▽
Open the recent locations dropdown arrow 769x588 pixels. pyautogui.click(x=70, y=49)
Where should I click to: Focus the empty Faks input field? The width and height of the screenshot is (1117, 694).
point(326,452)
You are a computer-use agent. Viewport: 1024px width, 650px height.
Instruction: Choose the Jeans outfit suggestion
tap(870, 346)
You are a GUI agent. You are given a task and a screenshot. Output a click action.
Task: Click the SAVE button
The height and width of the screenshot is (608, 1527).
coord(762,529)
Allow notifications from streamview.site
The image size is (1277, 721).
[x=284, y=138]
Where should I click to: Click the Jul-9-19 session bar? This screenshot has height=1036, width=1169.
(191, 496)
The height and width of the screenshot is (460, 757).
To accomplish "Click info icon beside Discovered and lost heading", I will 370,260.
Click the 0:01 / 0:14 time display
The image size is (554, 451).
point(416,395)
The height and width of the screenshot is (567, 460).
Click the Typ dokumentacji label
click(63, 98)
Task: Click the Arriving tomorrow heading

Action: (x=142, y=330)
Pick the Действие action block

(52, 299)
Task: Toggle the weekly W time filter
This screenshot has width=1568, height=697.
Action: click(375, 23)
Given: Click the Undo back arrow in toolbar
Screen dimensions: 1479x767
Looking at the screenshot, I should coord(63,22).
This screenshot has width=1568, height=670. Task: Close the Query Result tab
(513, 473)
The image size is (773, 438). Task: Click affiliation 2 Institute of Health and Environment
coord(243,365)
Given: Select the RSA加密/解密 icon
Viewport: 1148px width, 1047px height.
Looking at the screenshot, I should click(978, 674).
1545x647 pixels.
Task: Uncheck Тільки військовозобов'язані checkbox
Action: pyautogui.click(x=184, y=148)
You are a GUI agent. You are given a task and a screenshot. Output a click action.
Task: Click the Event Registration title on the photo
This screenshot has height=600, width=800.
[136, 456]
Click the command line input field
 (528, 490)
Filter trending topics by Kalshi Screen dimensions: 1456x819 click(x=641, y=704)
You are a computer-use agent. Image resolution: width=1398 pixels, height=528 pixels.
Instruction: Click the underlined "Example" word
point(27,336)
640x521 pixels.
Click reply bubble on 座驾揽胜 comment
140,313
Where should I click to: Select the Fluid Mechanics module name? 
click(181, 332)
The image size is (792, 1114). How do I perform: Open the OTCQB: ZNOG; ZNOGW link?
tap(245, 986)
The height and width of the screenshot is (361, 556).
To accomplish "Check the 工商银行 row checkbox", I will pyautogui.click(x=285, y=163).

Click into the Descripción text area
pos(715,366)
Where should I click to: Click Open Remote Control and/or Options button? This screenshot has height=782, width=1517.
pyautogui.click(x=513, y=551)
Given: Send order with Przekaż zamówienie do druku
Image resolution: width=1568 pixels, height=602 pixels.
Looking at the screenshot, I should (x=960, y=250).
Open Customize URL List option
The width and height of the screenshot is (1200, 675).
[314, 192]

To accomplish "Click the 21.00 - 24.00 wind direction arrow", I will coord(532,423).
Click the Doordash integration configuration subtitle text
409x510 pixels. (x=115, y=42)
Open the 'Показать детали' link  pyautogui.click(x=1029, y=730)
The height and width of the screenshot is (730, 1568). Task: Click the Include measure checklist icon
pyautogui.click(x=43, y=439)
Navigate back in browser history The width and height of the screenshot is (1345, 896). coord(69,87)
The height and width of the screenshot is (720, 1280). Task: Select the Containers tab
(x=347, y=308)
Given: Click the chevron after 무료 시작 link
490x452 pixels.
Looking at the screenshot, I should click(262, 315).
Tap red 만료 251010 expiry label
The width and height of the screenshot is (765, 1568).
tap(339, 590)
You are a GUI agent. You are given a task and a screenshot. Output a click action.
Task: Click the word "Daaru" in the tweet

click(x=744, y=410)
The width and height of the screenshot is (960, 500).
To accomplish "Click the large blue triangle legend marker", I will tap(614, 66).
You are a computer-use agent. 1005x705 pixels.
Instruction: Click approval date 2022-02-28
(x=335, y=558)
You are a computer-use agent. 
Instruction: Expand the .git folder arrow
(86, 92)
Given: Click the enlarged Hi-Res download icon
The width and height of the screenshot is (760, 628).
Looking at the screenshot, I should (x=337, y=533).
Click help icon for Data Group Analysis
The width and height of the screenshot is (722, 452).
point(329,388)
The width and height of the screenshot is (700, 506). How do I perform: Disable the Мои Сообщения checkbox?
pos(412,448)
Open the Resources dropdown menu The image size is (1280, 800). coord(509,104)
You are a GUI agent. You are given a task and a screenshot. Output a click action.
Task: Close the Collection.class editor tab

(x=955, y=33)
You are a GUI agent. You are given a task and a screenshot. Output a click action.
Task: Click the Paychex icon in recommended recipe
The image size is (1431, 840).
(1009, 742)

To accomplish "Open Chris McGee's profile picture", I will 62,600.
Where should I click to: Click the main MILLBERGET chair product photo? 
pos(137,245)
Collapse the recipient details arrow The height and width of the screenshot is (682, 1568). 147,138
△
JOB: Rewrite the material above with every "dropdown" changed to "drop-down" and nothing else altered.

CORRECT RESPONSE:
Open the recent locations drop-down arrow 769x588 pixels. pyautogui.click(x=70, y=49)
Where should I click to: Focus the empty Faks input field? The width and height of the screenshot is (1117, 694).
point(326,452)
You are a computer-use agent. Viewport: 1024px width, 650px height.
Instruction: Choose the Jeans outfit suggestion
tap(870, 346)
You are a GUI agent. You are given a task and a screenshot. Output a click action.
Task: Click the SAVE button
The height and width of the screenshot is (608, 1527).
coord(762,529)
Allow notifications from streamview.site
The image size is (1277, 721).
[x=284, y=138]
Where should I click to: Click the Jul-9-19 session bar? This screenshot has height=1036, width=1169.
(191, 496)
The height and width of the screenshot is (460, 757).
To accomplish "Click info icon beside Discovered and lost heading", I will 370,260.
Click the 0:01 / 0:14 time display
The image size is (554, 451).
point(416,395)
The height and width of the screenshot is (567, 460).
Click the Typ dokumentacji label
click(63, 98)
Task: Click the Arriving tomorrow heading

Action: (x=142, y=330)
Pick the Действие action block

(52, 299)
Task: Toggle the weekly W time filter
This screenshot has width=1568, height=697.
Action: click(375, 23)
Given: Click the Undo back arrow in toolbar
Screen dimensions: 1479x767
Looking at the screenshot, I should coord(63,22).
This screenshot has width=1568, height=670. Task: Close the Query Result tab
(513, 473)
The image size is (773, 438). Task: Click affiliation 2 Institute of Health and Environment
coord(243,365)
Given: Select the RSA加密/解密 icon
Viewport: 1148px width, 1047px height.
Looking at the screenshot, I should click(978, 674).
1545x647 pixels.
Task: Uncheck Тільки військовозобов'язані checkbox
Action: pyautogui.click(x=184, y=148)
You are a GUI agent. You are given a task and a screenshot. Output a click action.
Task: Click the Event Registration title on the photo
This screenshot has height=600, width=800.
[136, 456]
Click the command line input field
 (528, 490)
Filter trending topics by Kalshi Screen dimensions: 1456x819 click(x=641, y=704)
You are a computer-use agent. Image resolution: width=1398 pixels, height=528 pixels.
Instruction: Click the underlined "Example" word
point(27,336)
640x521 pixels.
Click reply bubble on 座驾揽胜 comment
140,313
Where should I click to: Select the Fluid Mechanics module name? 
click(181, 332)
The image size is (792, 1114). How do I perform: Open the OTCQB: ZNOG; ZNOGW link?
tap(245, 986)
The height and width of the screenshot is (361, 556).
To accomplish "Check the 工商银行 row checkbox", I will pyautogui.click(x=285, y=163).

Click into the Descripción text area
pos(715,366)
Where should I click to: Click Open Remote Control and/or Options button? This screenshot has height=782, width=1517.
pyautogui.click(x=513, y=551)
Given: Send order with Przekaż zamówienie do druku
Image resolution: width=1568 pixels, height=602 pixels.
Looking at the screenshot, I should (x=960, y=250).
Open Customize URL List option
The width and height of the screenshot is (1200, 675).
[314, 192]

To accomplish "Click the 21.00 - 24.00 wind direction arrow", I will coord(532,423).
Click the Doordash integration configuration subtitle text
409x510 pixels. (x=115, y=42)
Open the 'Показать детали' link  pyautogui.click(x=1029, y=730)
The height and width of the screenshot is (730, 1568). Task: Click the Include measure checklist icon
pyautogui.click(x=43, y=439)
Navigate back in browser history The width and height of the screenshot is (1345, 896). coord(69,87)
The height and width of the screenshot is (720, 1280). Task: Select the Containers tab
(x=347, y=308)
Given: Click the chevron after 무료 시작 link
490x452 pixels.
Looking at the screenshot, I should click(262, 315).
Tap red 만료 251010 expiry label
The width and height of the screenshot is (765, 1568).
tap(339, 590)
You are a GUI agent. You are given a task and a screenshot. Output a click action.
Task: Click the word "Daaru" in the tweet

click(x=744, y=410)
The width and height of the screenshot is (960, 500).
To accomplish "Click the large blue triangle legend marker", I will tap(614, 66).
You are a computer-use agent. 1005x705 pixels.
Instruction: Click approval date 2022-02-28
(x=335, y=558)
You are a computer-use agent. 
Instruction: Expand the .git folder arrow
(86, 92)
Given: Click the enlarged Hi-Res download icon
The width and height of the screenshot is (760, 628).
Looking at the screenshot, I should (x=337, y=533).
Click help icon for Data Group Analysis
The width and height of the screenshot is (722, 452).
point(329,388)
The width and height of the screenshot is (700, 506). How do I perform: Disable the Мои Сообщения checkbox?
pos(412,448)
Open the Resources drop-down menu The image size is (1280, 800). coord(509,104)
You are a GUI agent. You are given a task and a screenshot. Output a click action.
Task: Close the Collection.class editor tab

(x=955, y=33)
You are a GUI agent. You are given a task and a screenshot. Output a click action.
Task: Click the Paychex icon in recommended recipe
The image size is (1431, 840).
(1009, 742)

To accomplish "Open Chris McGee's profile picture", I will 62,600.
Where should I click to: Click the main MILLBERGET chair product photo? 
pos(137,245)
Collapse the recipient details arrow The height and width of the screenshot is (682, 1568). 147,138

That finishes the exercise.